#### Exercise instructions:
Output the full listing exactly, character for character.

+ + + + +

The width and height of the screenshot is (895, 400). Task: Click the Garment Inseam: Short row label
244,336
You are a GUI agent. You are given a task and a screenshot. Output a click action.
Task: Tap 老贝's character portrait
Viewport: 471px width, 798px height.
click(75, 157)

+ + + + +

#### Response to this exercise:
The width and height of the screenshot is (895, 400). Task: Click the Garment Inseam: Short row label
244,336
You are a GUI agent. You are given a task and a screenshot. Output a click action.
Task: Tap 老贝's character portrait
Viewport: 471px width, 798px height.
click(75, 157)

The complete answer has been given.